ŹRÓDŁO

***

6WspaniałychFredków+4Damy. Filip znowu charczy :(

Kocie pogawędki

Moderatorzy: Estraven, Moderatorzy

Post » Wto gru 11, 2007 21:59

Marcelibu pisze:Pusto się zrobi w chałupie 8) . Cieszę sie, że znaleźli domki!!!


Już sie dwie mauuupeczki postarają aby nudy nie było.
One to potrafią, zwłaszcza o 4 nad ranem :evil:

Fredziolina

Avatar użytkownika
 
Posty: 11996
Od: Śro kwi 13, 2005 19:24

Post » Śro gru 12, 2007 13:09

No, to juz wiem, że Filonek nie pojedzie do Pan któy wczoraj tak ładnie sie wypowiadał.
Zadzwoniłam by zapytac o adres .
Odebrała dziewczyna inforując mnie, że kolega zrezygnował ( nie miał smiałości zadzwonić do mnie :evil: ) bo zamieszkuje z niepełnosprawnym lokatorem przykutym do łożka 8O
Obca osoba absolutnie nie może stresowac lokatora, co jest dla mnie co najmniej dziwne 8O
To co? nikt ich nie odwiedza? 8O
A może niepełnosprawny pan ma niewłaściwe warunki?

***

Powtórz w całości powyższy wpis z kociego forum, słowo w słowo i bez żadnych zmian. Listing umieszczony niżej nie ma tu żadnego znaczenia.

SEKCJA DANYCH
***

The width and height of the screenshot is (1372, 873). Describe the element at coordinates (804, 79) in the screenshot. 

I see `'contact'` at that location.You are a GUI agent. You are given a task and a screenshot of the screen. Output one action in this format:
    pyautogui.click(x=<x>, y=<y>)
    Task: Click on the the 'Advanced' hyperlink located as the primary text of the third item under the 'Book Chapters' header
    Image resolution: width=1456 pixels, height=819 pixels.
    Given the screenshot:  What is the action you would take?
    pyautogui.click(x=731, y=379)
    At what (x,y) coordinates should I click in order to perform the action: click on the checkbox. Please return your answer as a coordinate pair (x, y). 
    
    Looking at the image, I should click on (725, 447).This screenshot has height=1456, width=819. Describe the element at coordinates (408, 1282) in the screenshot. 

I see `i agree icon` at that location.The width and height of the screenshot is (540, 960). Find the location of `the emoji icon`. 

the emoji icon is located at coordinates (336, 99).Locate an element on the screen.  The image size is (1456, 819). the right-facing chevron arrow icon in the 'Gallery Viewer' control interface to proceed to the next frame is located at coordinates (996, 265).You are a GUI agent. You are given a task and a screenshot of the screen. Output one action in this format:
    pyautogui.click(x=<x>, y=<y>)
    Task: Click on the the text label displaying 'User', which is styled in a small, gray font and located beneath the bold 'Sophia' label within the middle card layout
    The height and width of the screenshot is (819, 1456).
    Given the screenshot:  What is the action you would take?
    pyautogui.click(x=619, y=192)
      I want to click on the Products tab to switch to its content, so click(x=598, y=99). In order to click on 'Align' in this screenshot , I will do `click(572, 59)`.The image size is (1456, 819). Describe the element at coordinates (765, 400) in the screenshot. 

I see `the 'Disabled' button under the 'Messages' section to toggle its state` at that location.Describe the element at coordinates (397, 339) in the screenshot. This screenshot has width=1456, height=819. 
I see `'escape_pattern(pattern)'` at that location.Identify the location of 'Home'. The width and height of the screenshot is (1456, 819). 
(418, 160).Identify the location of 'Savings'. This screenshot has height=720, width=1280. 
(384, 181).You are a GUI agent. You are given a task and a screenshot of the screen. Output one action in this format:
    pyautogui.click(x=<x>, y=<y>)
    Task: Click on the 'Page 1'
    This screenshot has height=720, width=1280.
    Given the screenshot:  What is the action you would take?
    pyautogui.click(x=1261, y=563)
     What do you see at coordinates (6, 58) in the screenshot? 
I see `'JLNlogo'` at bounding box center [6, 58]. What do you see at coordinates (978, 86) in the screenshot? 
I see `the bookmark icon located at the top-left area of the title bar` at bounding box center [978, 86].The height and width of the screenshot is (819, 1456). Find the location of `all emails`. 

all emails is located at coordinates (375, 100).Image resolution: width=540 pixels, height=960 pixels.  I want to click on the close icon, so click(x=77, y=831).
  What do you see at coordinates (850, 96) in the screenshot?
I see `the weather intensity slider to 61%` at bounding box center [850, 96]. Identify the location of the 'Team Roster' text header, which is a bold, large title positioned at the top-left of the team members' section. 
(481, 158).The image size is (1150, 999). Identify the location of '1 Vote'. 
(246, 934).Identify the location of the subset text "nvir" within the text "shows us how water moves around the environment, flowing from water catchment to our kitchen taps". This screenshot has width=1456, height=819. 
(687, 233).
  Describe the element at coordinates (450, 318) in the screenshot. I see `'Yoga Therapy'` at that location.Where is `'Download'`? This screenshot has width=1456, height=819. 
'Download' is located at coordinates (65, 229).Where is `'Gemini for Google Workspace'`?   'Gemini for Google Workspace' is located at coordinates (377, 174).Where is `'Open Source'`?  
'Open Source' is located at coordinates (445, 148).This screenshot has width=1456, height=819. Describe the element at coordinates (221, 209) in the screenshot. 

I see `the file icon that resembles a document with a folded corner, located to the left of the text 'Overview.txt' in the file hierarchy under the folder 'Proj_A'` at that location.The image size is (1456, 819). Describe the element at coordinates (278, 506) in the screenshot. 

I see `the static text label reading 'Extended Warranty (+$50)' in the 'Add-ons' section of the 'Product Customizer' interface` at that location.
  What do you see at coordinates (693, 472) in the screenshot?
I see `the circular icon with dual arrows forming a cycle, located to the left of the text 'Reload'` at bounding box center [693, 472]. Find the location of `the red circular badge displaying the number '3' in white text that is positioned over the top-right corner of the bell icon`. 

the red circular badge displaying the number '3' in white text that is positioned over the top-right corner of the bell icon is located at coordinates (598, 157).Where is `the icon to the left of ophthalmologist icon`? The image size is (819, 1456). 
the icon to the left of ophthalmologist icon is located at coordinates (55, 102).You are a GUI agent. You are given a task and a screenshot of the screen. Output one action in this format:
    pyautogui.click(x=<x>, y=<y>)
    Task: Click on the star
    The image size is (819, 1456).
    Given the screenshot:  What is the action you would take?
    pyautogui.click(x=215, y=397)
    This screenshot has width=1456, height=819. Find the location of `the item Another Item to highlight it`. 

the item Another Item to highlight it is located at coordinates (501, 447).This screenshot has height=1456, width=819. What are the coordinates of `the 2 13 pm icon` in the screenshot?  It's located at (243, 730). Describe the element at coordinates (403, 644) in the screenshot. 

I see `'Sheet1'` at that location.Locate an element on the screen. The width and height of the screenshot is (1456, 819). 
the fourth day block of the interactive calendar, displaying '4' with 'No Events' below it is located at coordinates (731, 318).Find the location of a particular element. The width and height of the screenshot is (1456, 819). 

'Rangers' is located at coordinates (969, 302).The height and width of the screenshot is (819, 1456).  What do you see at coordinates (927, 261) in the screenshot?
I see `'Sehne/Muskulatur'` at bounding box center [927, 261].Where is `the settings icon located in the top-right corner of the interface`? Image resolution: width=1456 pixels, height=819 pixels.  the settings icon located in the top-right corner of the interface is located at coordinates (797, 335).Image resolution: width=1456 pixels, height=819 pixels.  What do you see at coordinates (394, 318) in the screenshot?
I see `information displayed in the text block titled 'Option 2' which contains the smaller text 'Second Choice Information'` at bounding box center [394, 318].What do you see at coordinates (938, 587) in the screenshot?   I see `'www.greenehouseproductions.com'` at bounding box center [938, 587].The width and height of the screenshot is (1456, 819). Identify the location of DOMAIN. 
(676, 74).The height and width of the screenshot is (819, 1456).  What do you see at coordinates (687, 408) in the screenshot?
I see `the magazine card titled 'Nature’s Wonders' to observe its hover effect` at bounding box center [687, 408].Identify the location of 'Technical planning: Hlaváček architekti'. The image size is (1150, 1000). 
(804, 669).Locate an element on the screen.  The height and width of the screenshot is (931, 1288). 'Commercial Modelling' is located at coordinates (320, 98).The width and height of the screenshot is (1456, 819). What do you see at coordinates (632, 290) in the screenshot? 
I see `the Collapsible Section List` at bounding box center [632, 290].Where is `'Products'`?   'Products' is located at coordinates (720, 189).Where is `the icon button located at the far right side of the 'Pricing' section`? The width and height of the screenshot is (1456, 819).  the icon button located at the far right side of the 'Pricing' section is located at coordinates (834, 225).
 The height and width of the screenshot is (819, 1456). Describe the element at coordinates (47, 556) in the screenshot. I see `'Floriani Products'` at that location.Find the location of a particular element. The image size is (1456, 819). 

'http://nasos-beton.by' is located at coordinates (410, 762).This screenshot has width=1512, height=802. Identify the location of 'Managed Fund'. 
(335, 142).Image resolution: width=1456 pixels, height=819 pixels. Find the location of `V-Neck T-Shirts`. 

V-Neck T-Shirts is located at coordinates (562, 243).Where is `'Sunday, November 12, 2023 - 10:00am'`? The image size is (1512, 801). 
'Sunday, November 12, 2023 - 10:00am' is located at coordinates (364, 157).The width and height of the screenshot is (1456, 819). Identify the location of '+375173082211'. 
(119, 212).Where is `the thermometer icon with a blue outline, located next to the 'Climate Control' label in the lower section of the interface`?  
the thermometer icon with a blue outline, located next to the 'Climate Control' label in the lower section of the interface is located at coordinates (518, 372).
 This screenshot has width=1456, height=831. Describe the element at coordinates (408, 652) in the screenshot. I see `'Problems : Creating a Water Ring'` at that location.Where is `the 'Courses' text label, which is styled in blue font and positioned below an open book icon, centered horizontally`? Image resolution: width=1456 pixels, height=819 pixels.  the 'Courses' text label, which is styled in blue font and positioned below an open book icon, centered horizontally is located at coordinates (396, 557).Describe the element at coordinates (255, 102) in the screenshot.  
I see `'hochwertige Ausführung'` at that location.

***

WYNIK ĆWICZENIA
6WspaniałychFredków+4Damy. Filip znowu charczy :(

Kocie pogawędki

Moderatorzy: Estraven, Moderatorzy

Post » Wto gru 11, 2007 21:59

Marcelibu pisze:Pusto się zrobi w chałupie 8) . Cieszę sie, że znaleźli domki!!!


Już sie dwie mauuupeczki postarają aby nudy nie było.
One to potrafią, zwłaszcza o 4 nad ranem :evil:

Fredziolina

Avatar użytkownika
 
Posty: 11996
Od: Śro kwi 13, 2005 19:24

Post » Śro gru 12, 2007 13:09

No, to juz wiem, że Filonek nie pojedzie do Pan któy wczoraj tak ładnie sie wypowiadał.
Zadzwoniłam by zapytac o adres .
Odebrała dziewczyna inforując mnie, że kolega zrezygnował ( nie miał smiałości zadzwonić do mnie :evil: ) bo zamieszkuje z niepełnosprawnym lokatorem przykutym do łożka 8O
Obca osoba absolutnie nie może stresowac lokatora, co jest dla mnie co najmniej dziwne 8O
To co? nikt ich nie odwiedza? 8O
A może niepełnosprawny pan ma niewłaściwe warunki?